→ Task instructions
Taking the line with "Screen dimensions: 1024x700" as the start, reproduce every line until the records end, exactly and with nothing added.

[Records for this exercise]

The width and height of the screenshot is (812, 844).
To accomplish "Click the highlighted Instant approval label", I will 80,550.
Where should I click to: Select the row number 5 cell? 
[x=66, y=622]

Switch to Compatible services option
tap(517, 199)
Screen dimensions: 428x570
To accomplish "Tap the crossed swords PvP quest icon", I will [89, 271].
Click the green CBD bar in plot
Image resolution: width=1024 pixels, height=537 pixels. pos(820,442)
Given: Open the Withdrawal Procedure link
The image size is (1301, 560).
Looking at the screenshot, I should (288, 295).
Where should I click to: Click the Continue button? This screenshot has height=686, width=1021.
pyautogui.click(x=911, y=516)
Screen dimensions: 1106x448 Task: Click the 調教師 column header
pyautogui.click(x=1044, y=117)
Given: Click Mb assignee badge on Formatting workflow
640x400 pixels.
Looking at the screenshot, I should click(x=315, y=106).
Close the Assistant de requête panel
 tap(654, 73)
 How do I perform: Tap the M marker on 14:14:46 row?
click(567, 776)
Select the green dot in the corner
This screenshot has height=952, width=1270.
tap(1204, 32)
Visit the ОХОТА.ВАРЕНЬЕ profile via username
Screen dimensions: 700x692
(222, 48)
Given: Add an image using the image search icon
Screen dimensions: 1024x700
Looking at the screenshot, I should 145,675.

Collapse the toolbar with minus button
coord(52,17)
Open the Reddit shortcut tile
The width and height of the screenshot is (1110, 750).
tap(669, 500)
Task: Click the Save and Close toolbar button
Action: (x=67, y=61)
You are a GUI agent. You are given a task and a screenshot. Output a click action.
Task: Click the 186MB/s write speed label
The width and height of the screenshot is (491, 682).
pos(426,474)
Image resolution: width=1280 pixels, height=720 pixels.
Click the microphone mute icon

[/Records for this exercise]

→ Output of the exercise
Screen dimensions: 1024x700
Looking at the screenshot, I should 145,675.

Collapse the toolbar with minus button
coord(52,17)
Open the Reddit shortcut tile
The width and height of the screenshot is (1110, 750).
tap(669, 500)
Task: Click the Save and Close toolbar button
Action: (x=67, y=61)
You are a GUI agent. You are given a task and a screenshot. Output a click action.
Task: Click the 186MB/s write speed label
The width and height of the screenshot is (491, 682).
pos(426,474)
Image resolution: width=1280 pixels, height=720 pixels.
Click the microphone mute icon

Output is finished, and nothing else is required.